悪性リンパ腫には非常に多くのタイプがあり、患者さんごとに症状や経過が大きく異なります。治療を必要とせず経過観察できるものや胃のピロリ菌の除菌のみで寛解にいたる軽症のものから、日単位で急激に進行し強力な抗がん剤治療を速やかに行う必要がある重篤なものまで様々です。したがって、悪性リンパ腫を治療するうえで、このタイプを正しく判定することが極めて重要となります。そこで当院では、臨床医・病理診断医・画像診断医が一堂に会した月例検討会で診断を決定しています。この会には久留米大学の病理医にも参加をしていただき、より正確な診断がなされるような取り組みを行っています。
このように多彩な悪性リンパ腫ではありますが、その治療もさまざまな方法があります。病気の場所が体のごく限られた部分にある場合には、放射線治療を選ぶこともありますが、病気が広がっている場合には内服や注射による全身化学療法が選択されます。

全身化学療法の代表的なメニュー(「レジメン」と呼びます)として、CHOP療法(シクロフォスファミド、アドリアマイシン、オンコビン、プレドニゾロンの4種類を用いる)がありますが、このCHOP療法のように複数の薬剤を組み合わせて治療することがほとんどです。そして、これらの治療を2〜4週間を1つのコースとして、数コース繰り返すことが一般的です。初回の治療は、腫瘍の量が多くて身体に負担がかかること、また治療による副作用を見極める必要があることから、入院で行うことが多いですが、その後は外来で治療継続するレジメンも多くあります。

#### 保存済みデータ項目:
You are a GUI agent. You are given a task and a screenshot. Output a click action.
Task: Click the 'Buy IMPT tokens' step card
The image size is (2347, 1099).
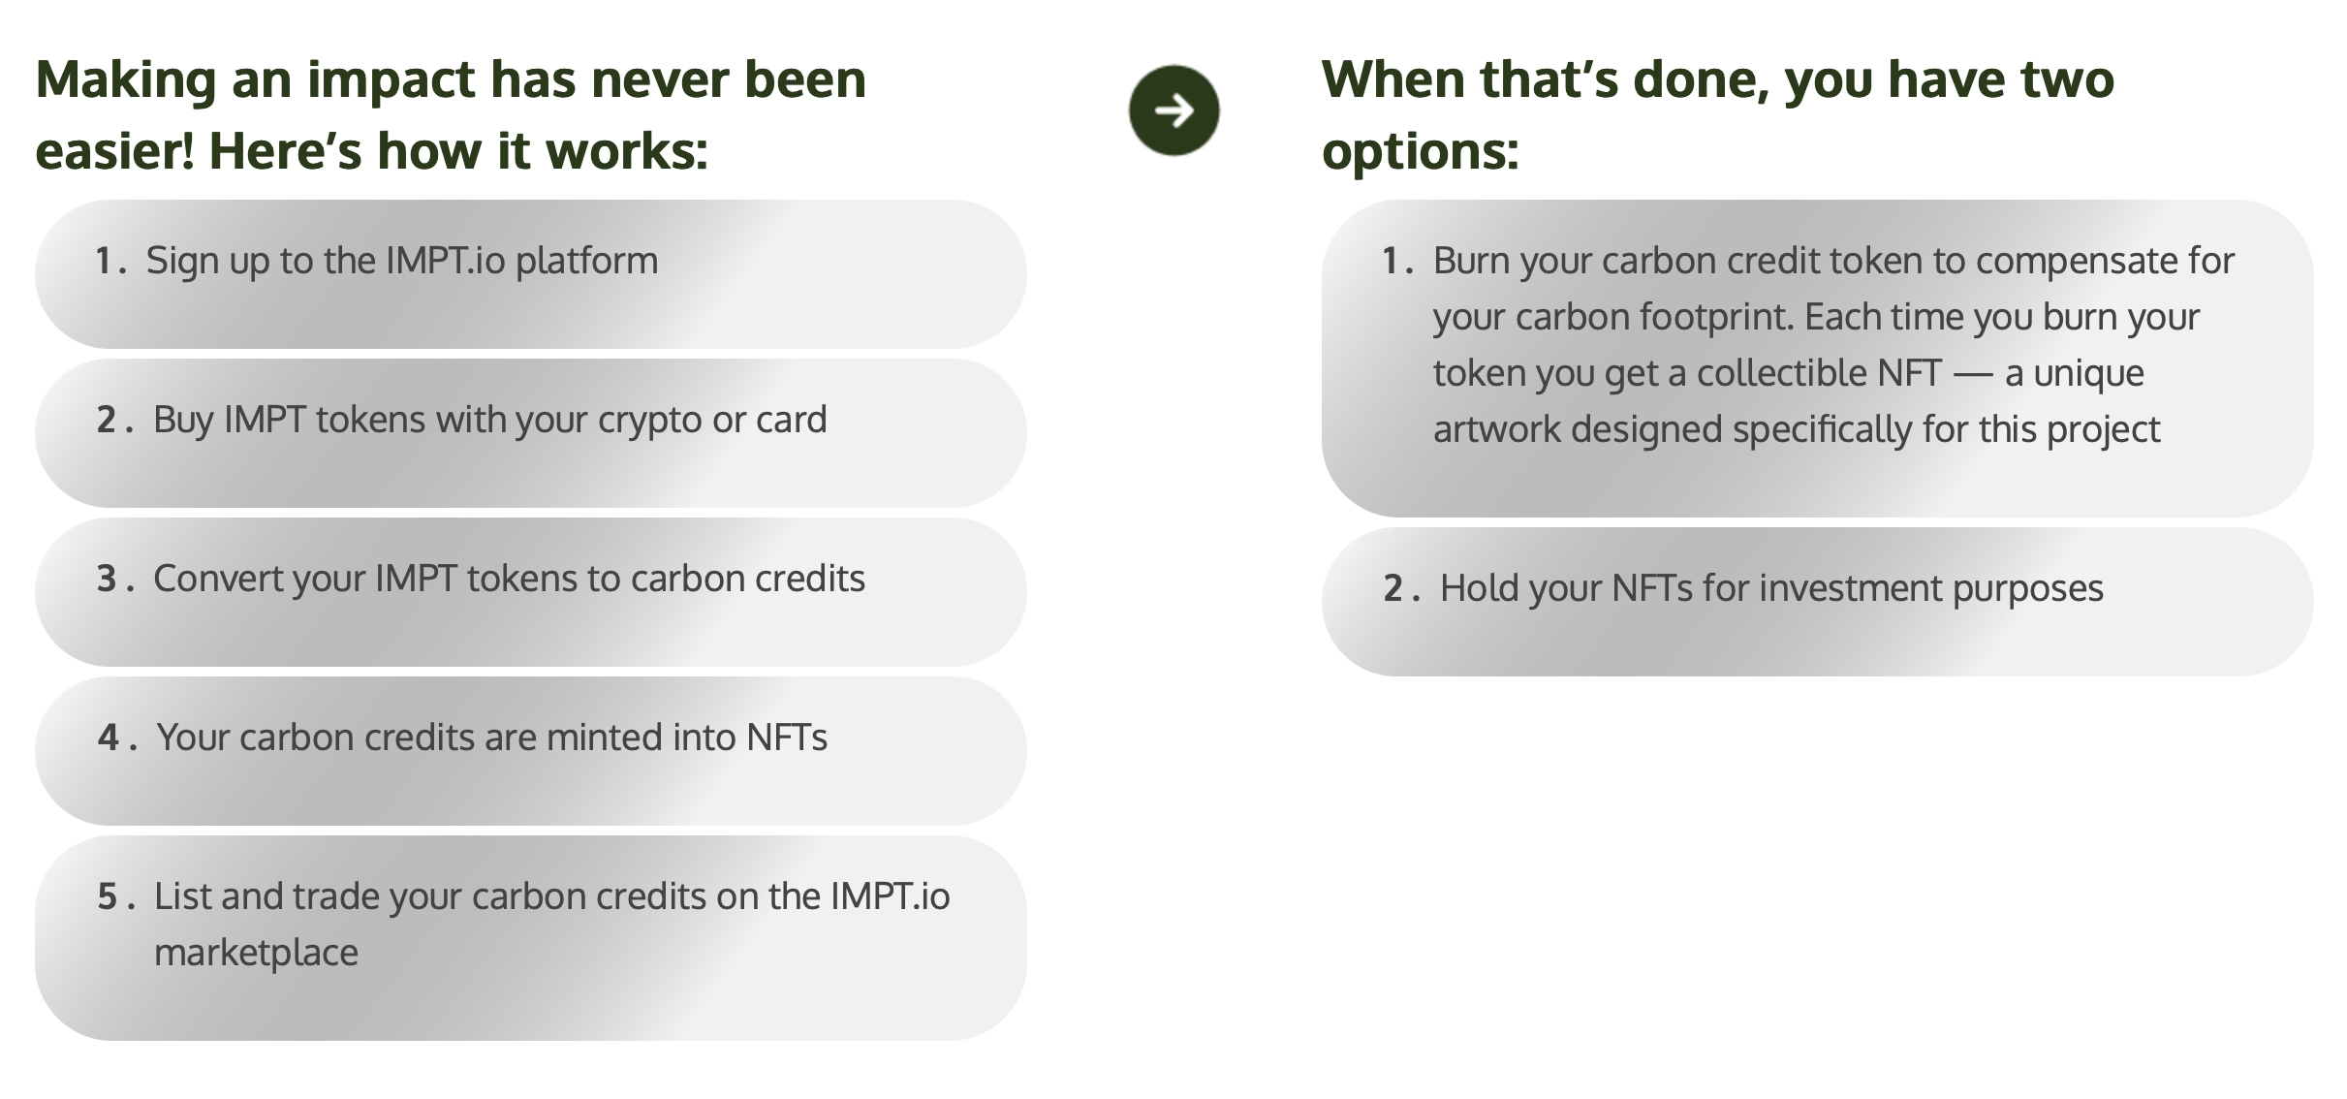(x=531, y=433)
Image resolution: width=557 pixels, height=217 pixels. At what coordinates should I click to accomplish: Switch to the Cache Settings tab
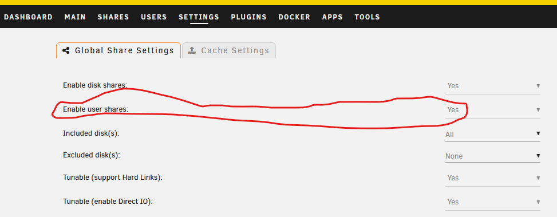229,50
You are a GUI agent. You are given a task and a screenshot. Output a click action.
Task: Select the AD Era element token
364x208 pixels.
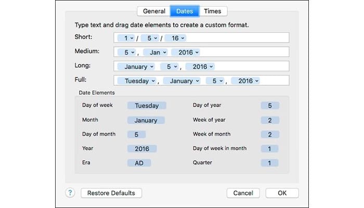(139, 163)
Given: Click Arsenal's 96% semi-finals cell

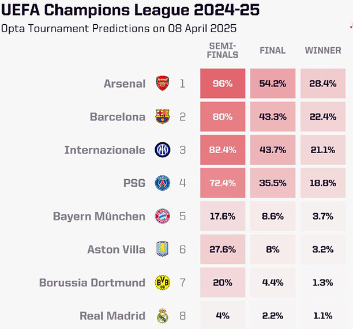Looking at the screenshot, I should click(223, 84).
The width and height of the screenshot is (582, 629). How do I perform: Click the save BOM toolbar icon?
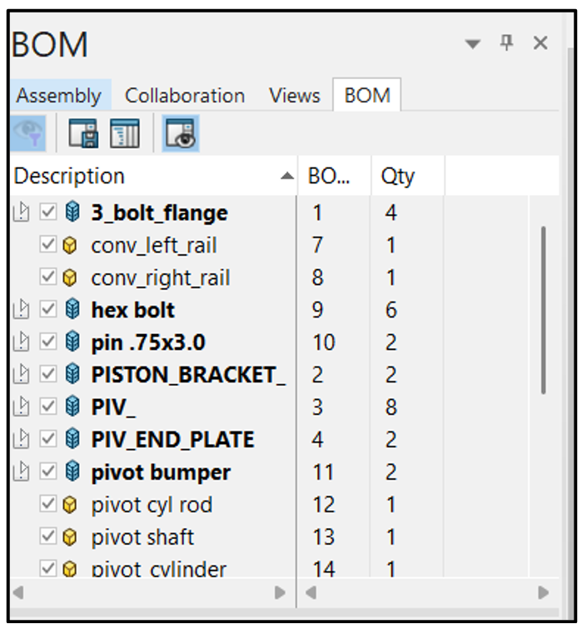pyautogui.click(x=82, y=134)
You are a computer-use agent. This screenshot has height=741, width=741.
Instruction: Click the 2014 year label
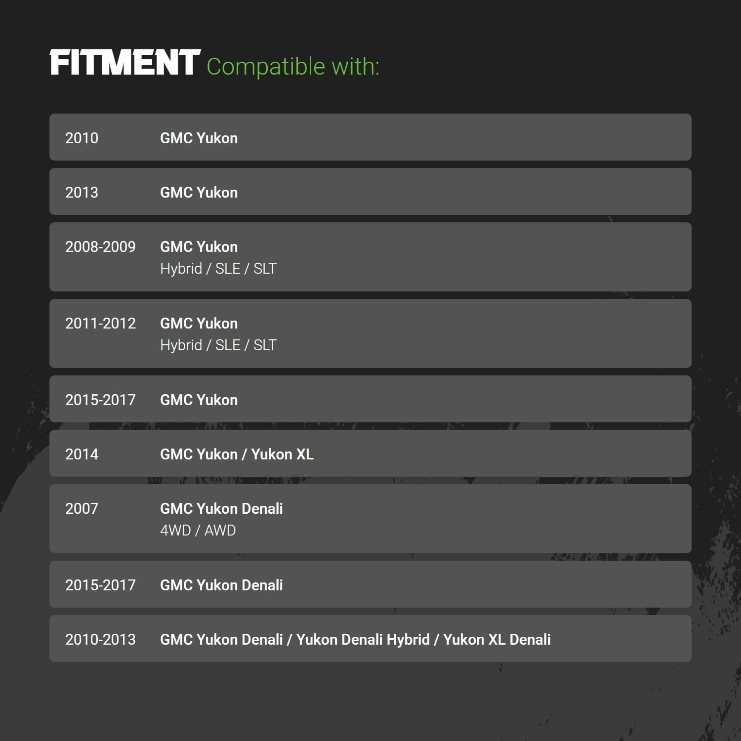click(x=82, y=454)
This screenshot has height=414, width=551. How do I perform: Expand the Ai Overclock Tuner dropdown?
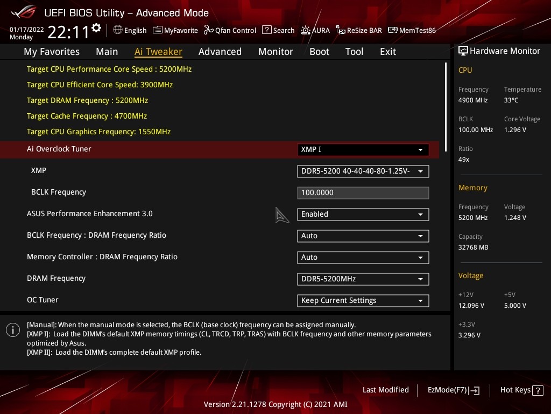coord(363,150)
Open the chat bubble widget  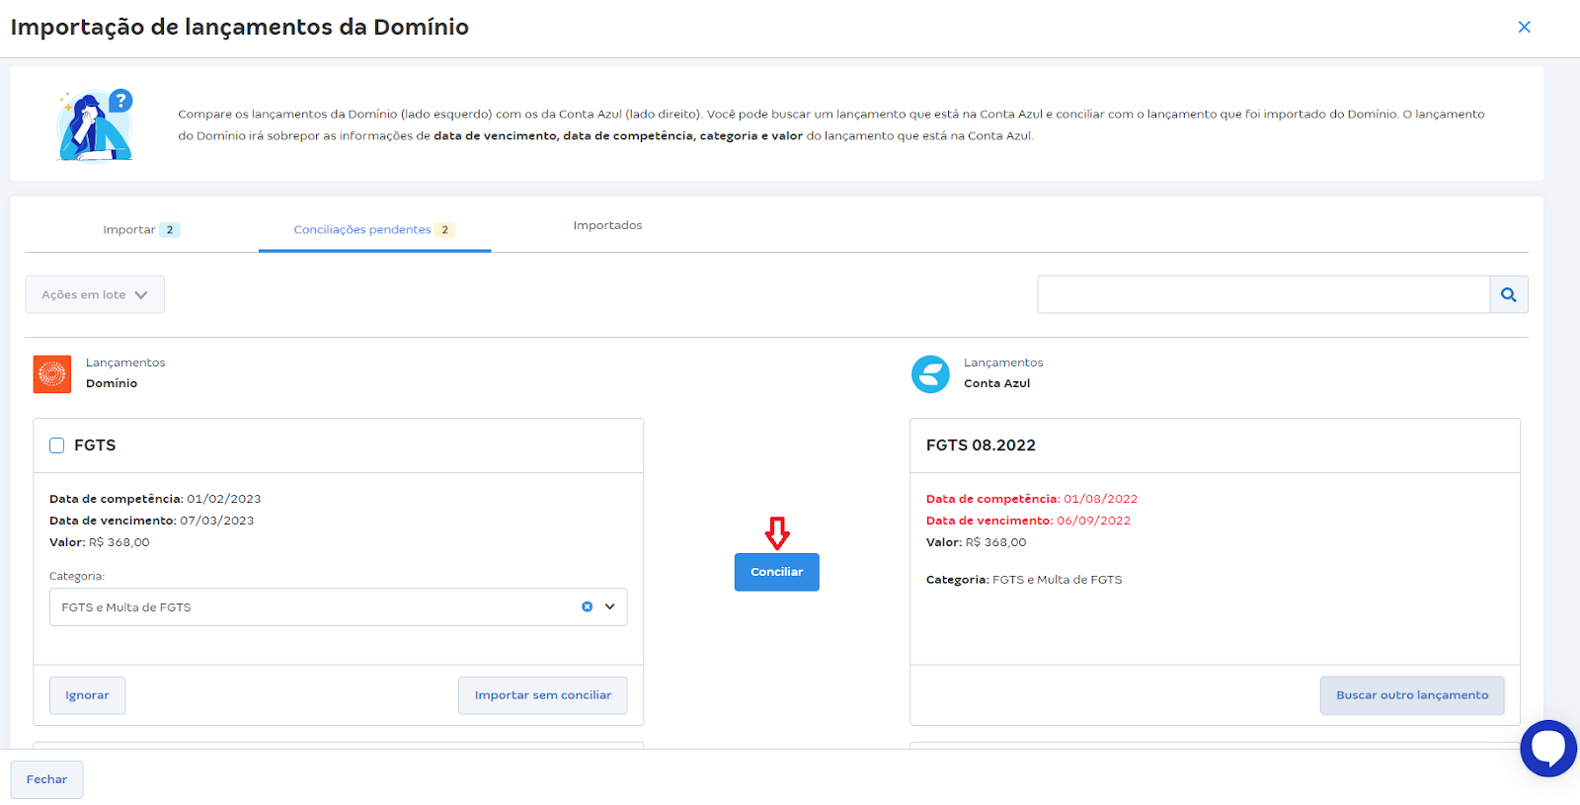tap(1548, 749)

#### 課題:
悪性リンパ腫の治療を扱った出典抜粋にある「病気の場所が体のごく限られた部分にある場合には、放射線治療を選ぶこともありますが、病気が広がっている場合には内服や注射による全身化学療法が選択されます。」という一文を英語に訳してください。

#### 解答:
When the disease is confined to a very limited part of the body, radiation therapy may be chosen, but when the disease has spread, systemic chemotherapy given orally or by injection is selected.